If you're managing complex software development with intricate dependencies or require extensive native reporting, you're better off looking at alternatives like Jira or Asana. But for visual, collaborative task tracking, it's hard to beat.
Data at a Glance
| Metric | Value | Source |
|---|---|---|
| G2 Rating | 8.3/10 | G2 Trello Reviews |
| Capterra Rating | 4.7/5.0 | Capterra Trello Reviews |
| Free Tier | Yes | Trello Pricing |
| Starting Price | $0 | Trello Pricing |
| May 2026 Incidents | 3 (degraded performance) | Atlassian Status Page |

Our Take
Trello consistently delivers on its promise of visual simplicity, a key strength we've observed across various projects, from small editorial calendars to client deliverables. What often gets overlooked is how its stable pricing, untouched by Atlassian's broader increases, makes it an increasingly attractive option for SMBs who are tired of annual subscription hikes from other tools. While its reliance on Power-Ups for "core" features like time tracking or advanced reporting can be frustrating, for teams that truly value ease-of-use and an uncluttered Kanban experience, this software remains a go-to. It knows what it is—a great visual task manager—and isn't trying to be a complex project management behemoth, and that's precisely why it continues to thrive, even with occasional reliability hiccups.

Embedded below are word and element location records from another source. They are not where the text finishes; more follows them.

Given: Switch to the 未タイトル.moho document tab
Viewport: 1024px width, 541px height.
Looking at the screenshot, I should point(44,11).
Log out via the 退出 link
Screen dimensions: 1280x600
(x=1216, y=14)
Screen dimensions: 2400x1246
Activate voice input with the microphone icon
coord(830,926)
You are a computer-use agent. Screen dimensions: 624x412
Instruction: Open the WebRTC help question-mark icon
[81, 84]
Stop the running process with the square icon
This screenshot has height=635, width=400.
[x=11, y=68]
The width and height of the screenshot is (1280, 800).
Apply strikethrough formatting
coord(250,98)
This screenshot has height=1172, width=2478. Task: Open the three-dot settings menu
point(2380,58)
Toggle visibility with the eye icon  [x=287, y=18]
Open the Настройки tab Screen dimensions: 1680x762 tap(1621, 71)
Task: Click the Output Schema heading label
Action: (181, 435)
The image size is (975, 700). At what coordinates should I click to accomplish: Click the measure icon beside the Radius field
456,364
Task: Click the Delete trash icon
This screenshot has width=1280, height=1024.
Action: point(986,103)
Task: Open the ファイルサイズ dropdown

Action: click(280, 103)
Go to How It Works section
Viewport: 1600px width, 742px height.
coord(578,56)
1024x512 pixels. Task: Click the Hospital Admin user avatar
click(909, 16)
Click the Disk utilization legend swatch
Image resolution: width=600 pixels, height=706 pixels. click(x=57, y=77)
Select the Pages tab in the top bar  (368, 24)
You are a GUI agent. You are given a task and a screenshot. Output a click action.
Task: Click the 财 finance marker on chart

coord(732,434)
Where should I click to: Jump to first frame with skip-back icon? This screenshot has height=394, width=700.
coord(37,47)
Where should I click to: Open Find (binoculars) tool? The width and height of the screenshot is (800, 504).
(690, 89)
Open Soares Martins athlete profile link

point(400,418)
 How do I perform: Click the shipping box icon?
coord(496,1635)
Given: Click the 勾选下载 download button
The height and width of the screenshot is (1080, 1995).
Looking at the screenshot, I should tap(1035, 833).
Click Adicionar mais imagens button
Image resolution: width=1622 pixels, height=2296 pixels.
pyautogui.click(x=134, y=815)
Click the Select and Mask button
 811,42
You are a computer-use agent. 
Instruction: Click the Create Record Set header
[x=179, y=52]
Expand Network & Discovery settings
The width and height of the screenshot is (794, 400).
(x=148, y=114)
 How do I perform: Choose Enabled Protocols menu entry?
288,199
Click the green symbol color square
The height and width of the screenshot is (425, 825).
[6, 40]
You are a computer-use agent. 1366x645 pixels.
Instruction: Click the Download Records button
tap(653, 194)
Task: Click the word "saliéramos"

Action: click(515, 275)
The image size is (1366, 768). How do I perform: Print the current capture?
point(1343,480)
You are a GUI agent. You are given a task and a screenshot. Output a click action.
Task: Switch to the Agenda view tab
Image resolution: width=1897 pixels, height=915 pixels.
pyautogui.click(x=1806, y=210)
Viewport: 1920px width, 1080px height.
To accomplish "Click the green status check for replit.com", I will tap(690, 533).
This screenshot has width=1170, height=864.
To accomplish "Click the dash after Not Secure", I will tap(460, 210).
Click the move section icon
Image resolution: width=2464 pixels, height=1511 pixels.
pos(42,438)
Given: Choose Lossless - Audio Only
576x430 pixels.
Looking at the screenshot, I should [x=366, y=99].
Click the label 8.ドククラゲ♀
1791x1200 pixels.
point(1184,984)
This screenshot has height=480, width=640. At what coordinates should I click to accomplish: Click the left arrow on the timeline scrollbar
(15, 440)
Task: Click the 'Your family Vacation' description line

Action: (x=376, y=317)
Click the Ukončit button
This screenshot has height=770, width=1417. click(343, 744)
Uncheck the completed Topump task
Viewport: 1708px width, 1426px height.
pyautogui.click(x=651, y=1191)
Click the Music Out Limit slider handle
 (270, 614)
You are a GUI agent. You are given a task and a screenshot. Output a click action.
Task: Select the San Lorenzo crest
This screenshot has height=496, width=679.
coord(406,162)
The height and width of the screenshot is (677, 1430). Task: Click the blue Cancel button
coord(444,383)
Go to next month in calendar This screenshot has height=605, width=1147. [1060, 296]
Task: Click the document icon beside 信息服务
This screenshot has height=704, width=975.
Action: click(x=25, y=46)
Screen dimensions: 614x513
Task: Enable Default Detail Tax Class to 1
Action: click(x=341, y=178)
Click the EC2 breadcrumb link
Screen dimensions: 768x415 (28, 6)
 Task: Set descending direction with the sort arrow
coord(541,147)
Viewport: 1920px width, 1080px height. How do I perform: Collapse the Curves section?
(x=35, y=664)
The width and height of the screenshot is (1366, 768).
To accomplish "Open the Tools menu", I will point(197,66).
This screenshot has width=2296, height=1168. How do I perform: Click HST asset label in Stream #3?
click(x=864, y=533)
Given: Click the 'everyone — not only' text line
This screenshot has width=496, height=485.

Does the potential for hidden Power-Up costs outweigh Trello's core simplicity for your team's budget?
FAQ
Q: Is Trello suitable for managing large, complex software development projects?
A: While Trello can handle aspects of large projects, its simplicity becomes a limitation for complex software development requiring deep issue tracking, sprint planning, or intricate task dependencies. For those needs, a tool like Jira, another Atlassian product, or ClickUp would be a better fit due to their native advanced features and robust reporting.
Q: How has Trello's pricing changed compared to other Atlassian products recently?
A: Trello's pricing has remained remarkably stable since early 2024. This is a significant point, as it was specifically not affected by the general Atlassian price increases that impacted products like Jira and Confluence in October 2024 and October 2025. This makes it a more predictable and potentially more cost-effective option within the Atlassian ecosystem.
Q: Are Trello's new Atlassian Intelligence (AI) features worth upgrading to the Premium plan?
A: The new AI features, primarily for writing and brainstorming within cards, offer a useful boost to productivity for many. If your team frequently struggles with drafting card descriptions or needs creative prompts, the AI can be a time-saver. However, if your team's main goal is just simple task tracking, the additional benefits of unlimited views (Timeline, Calendar, Dashboard) in the Premium plan will likely be a more compelling reason to upgrade than the AI alone.